▸ **Directions**
Count the lines in the entries below that include the word "agent". Give nothing but the number.

▸ **Data for this task**
»»
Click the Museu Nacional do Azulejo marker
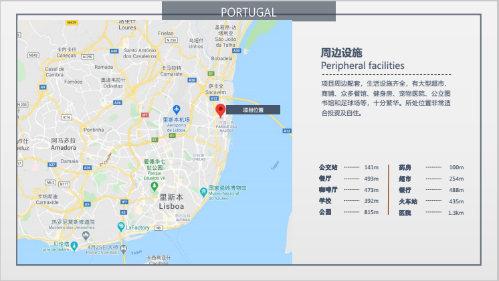The width and height of the screenshot is (499, 281). coord(203,191)
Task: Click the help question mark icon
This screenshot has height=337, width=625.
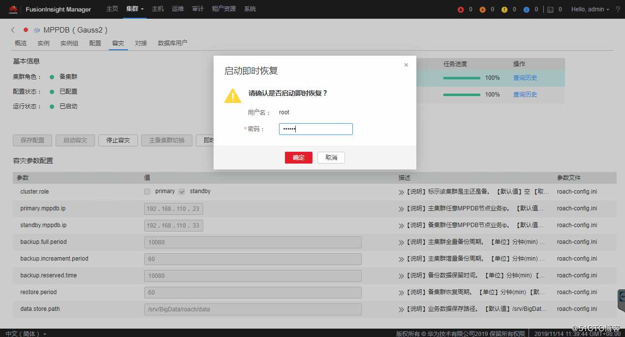Action: pos(618,9)

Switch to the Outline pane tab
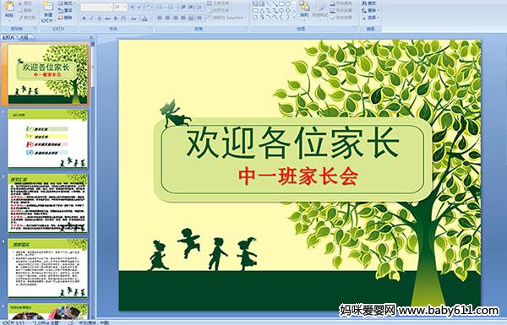[25, 37]
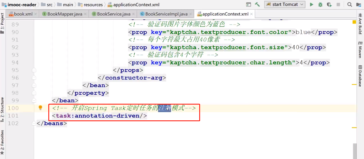Open Search Everywhere magnifier icon

pyautogui.click(x=350, y=5)
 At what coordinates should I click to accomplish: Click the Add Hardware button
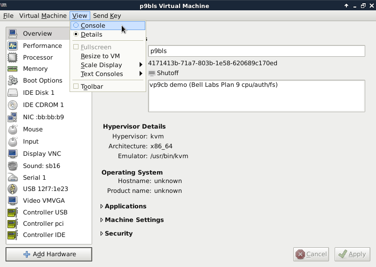pos(49,254)
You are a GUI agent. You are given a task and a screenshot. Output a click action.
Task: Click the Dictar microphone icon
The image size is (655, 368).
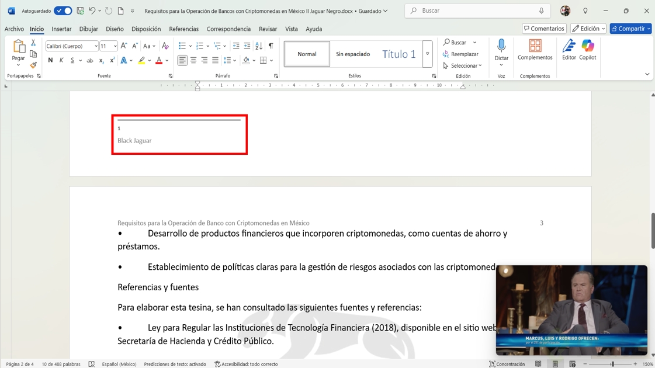[501, 47]
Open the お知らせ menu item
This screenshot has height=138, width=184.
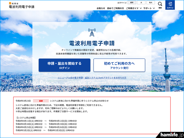[x=101, y=8]
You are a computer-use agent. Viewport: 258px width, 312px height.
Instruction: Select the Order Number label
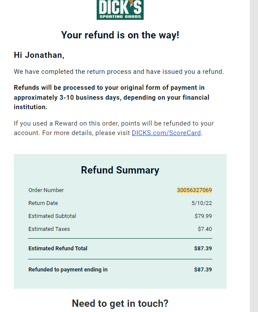[x=46, y=190]
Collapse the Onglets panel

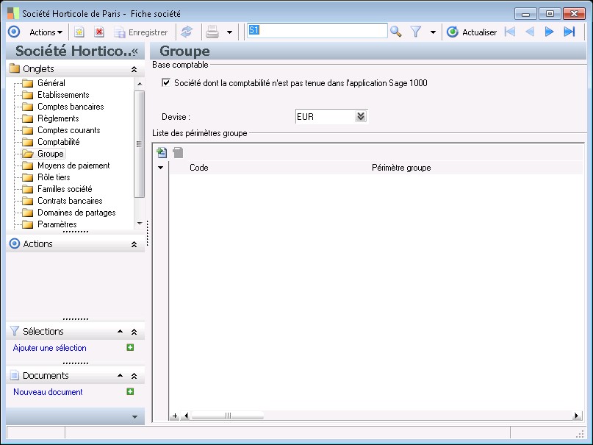click(134, 69)
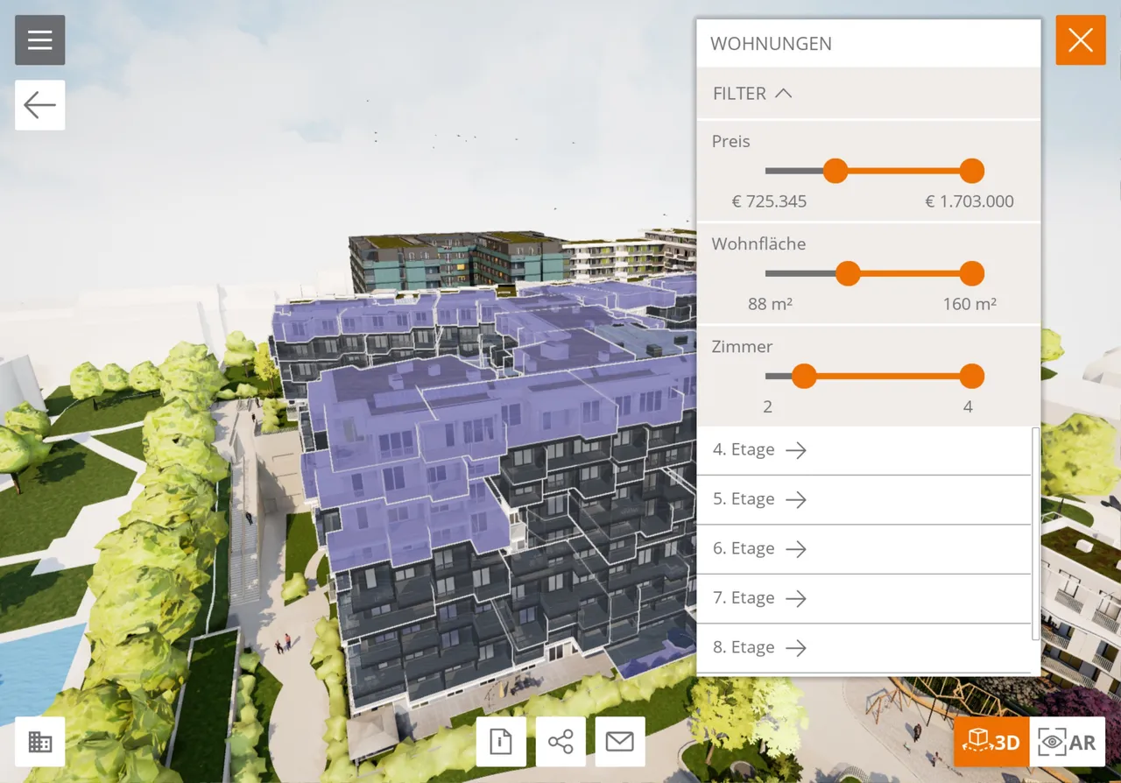
Task: Click the Preis minimum slider handle
Action: pos(835,171)
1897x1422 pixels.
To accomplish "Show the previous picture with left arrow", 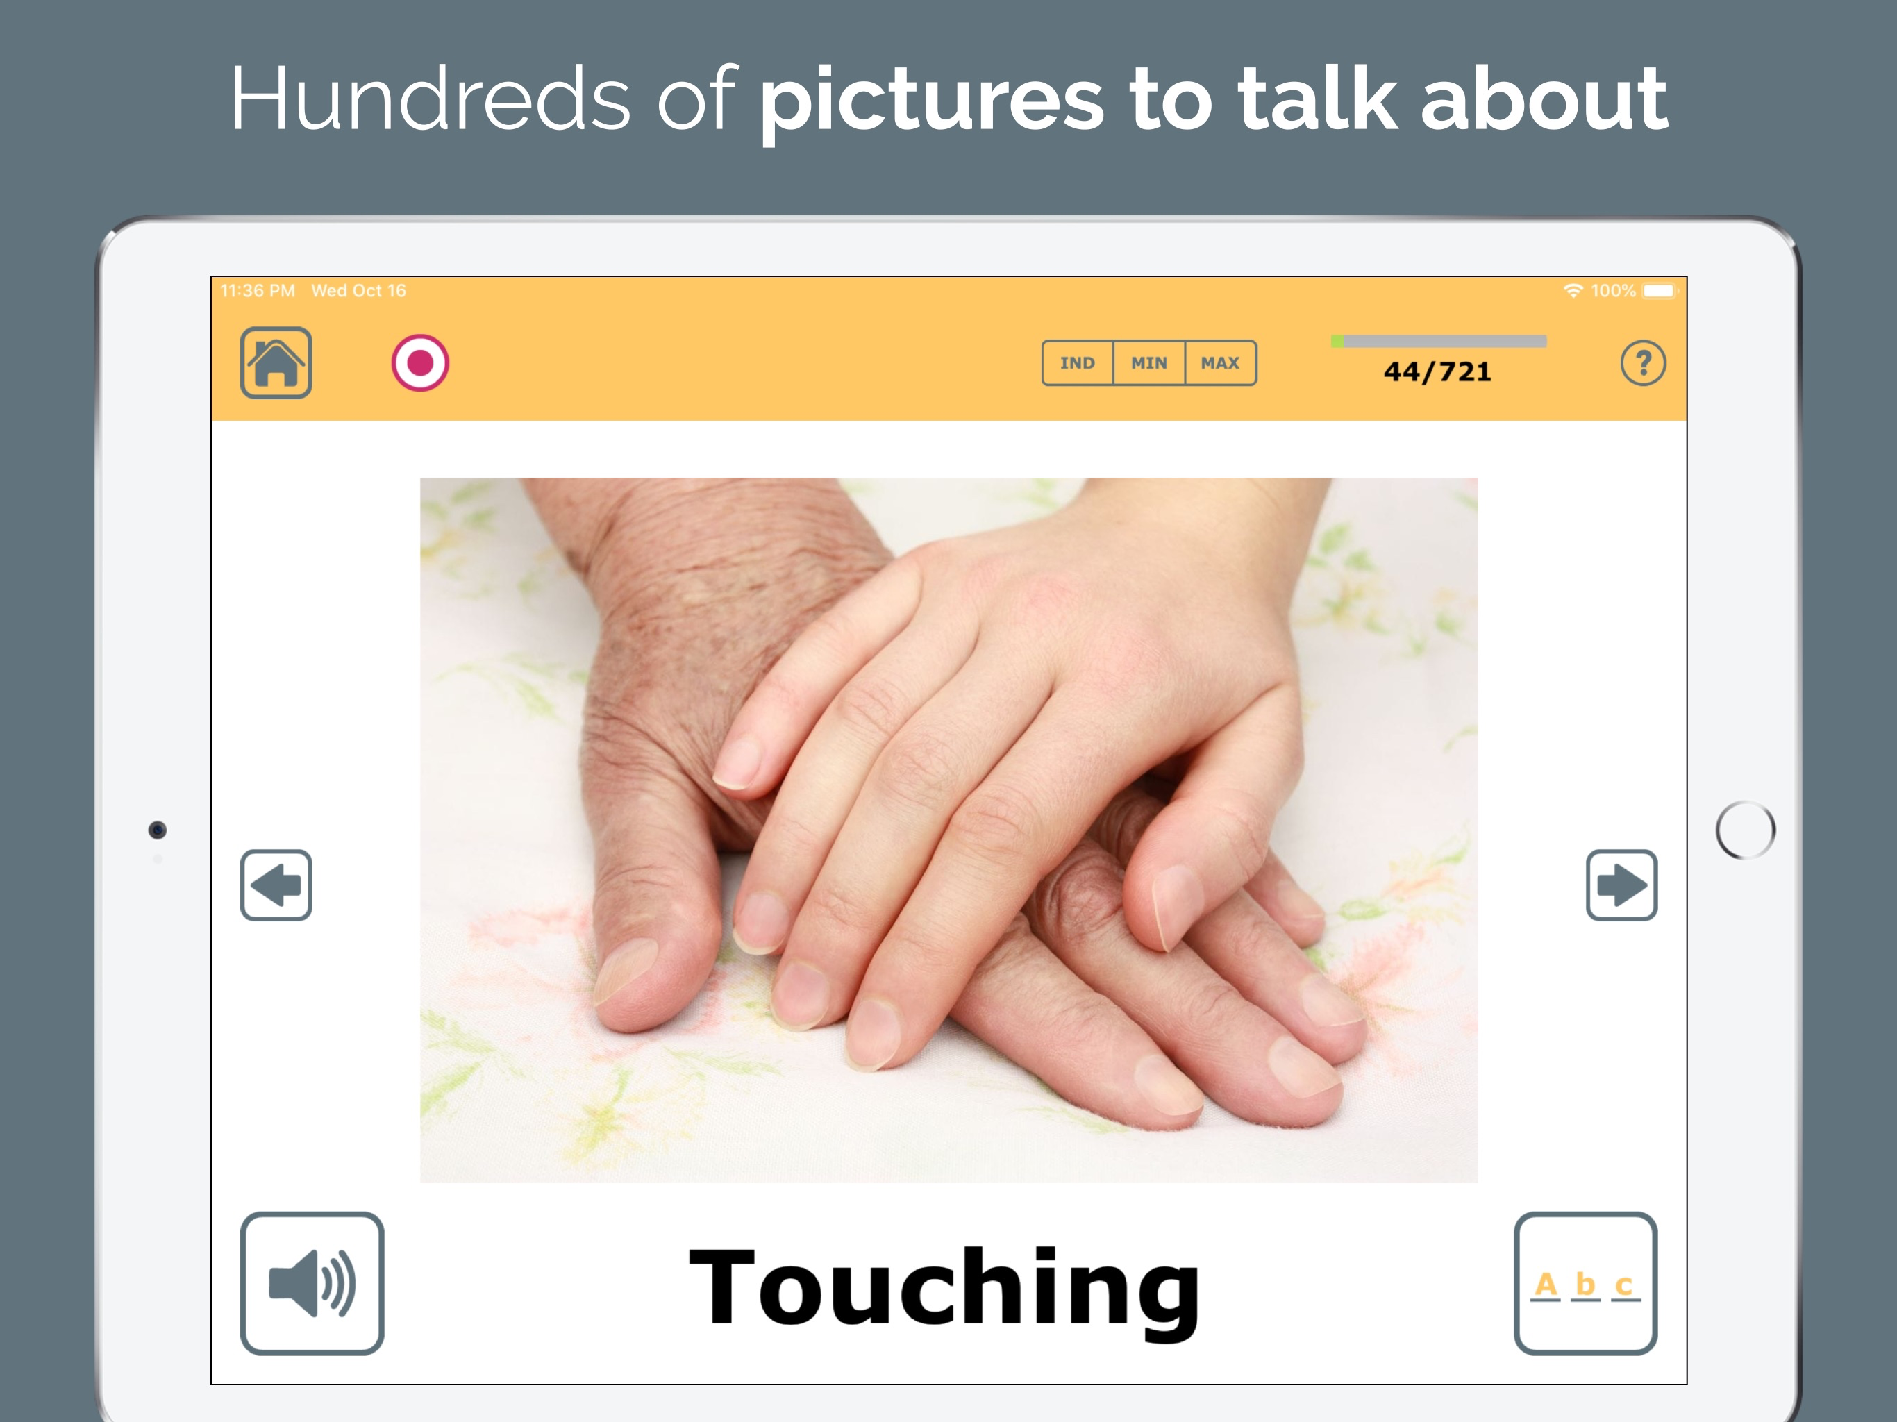I will 275,885.
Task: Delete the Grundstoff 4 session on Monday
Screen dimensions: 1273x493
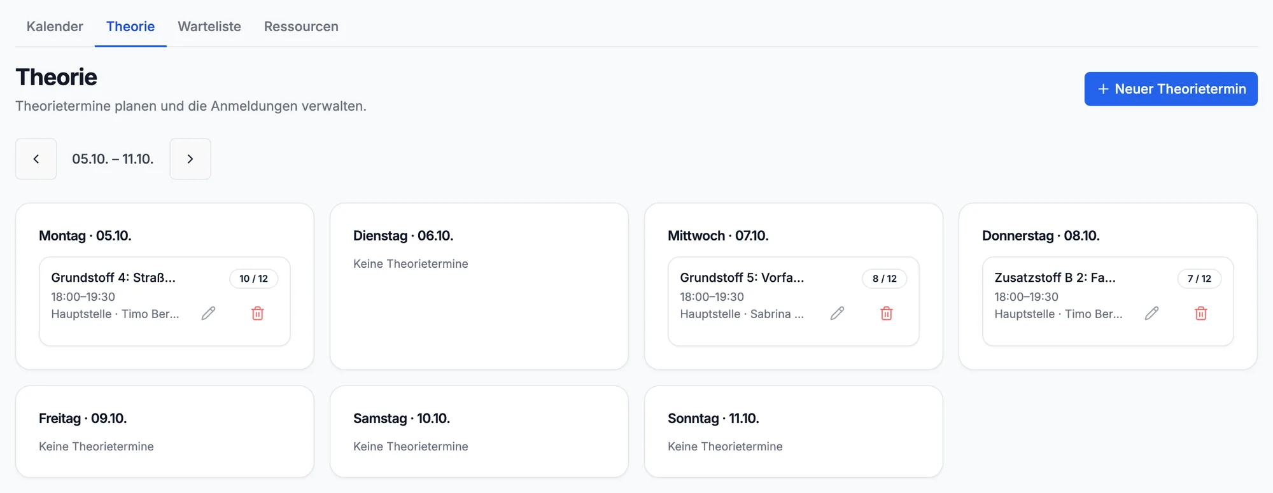Action: (x=258, y=313)
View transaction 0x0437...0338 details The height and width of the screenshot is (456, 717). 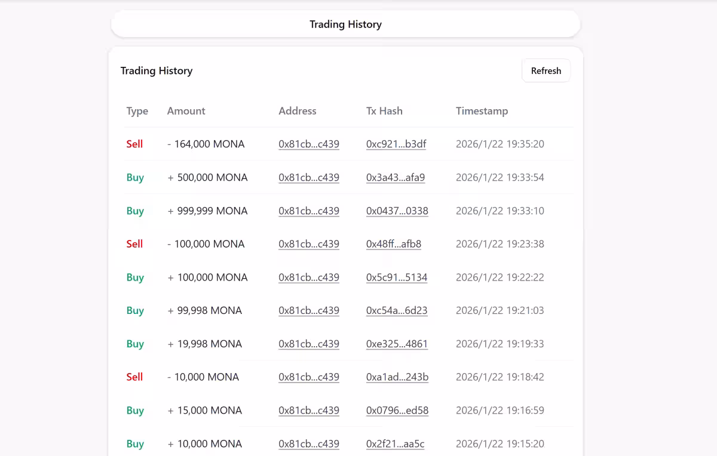point(397,211)
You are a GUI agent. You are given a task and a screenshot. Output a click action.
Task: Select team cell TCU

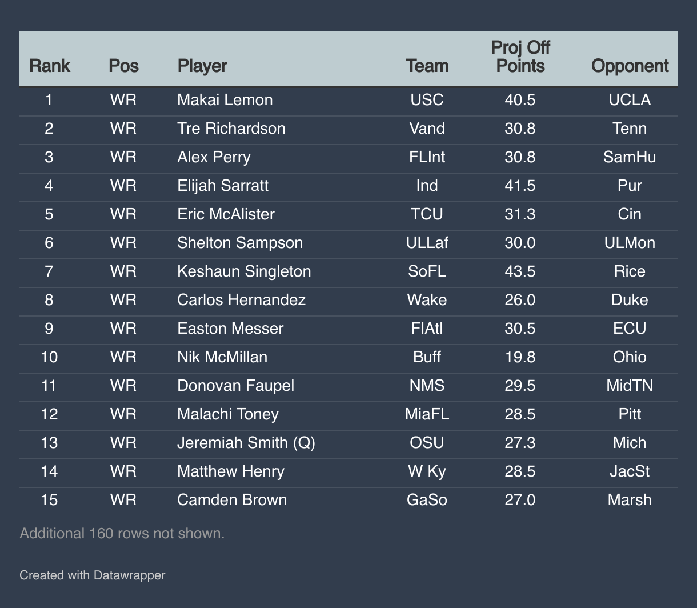[x=427, y=214]
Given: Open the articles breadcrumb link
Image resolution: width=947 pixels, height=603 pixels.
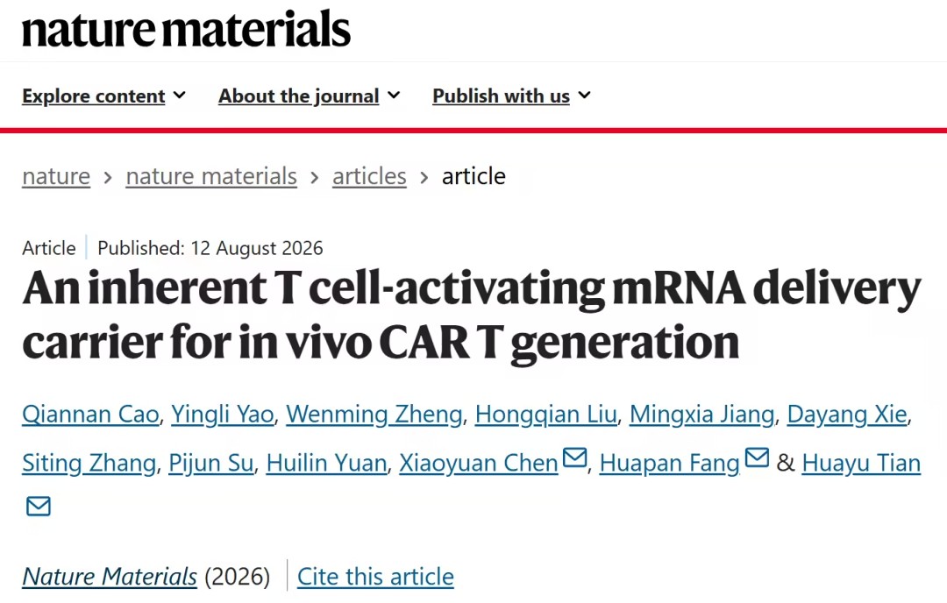Looking at the screenshot, I should [369, 176].
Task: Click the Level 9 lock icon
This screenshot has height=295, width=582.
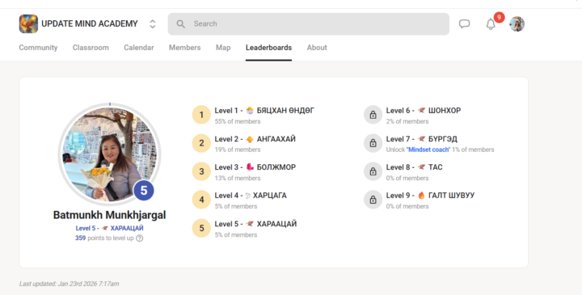Action: point(373,200)
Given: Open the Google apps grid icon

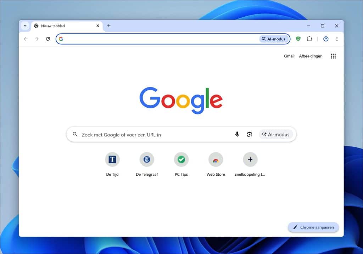Looking at the screenshot, I should click(333, 56).
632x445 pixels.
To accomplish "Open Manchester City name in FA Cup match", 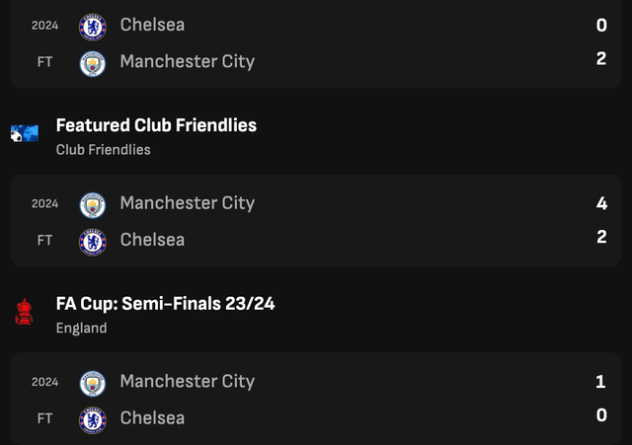I will tap(188, 382).
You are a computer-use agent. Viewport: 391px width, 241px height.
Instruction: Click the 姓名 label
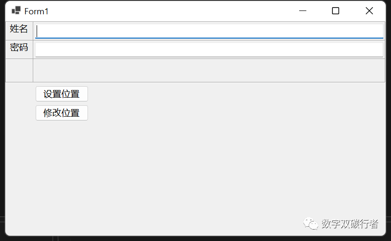pos(19,29)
««
▸ **Written answer**
4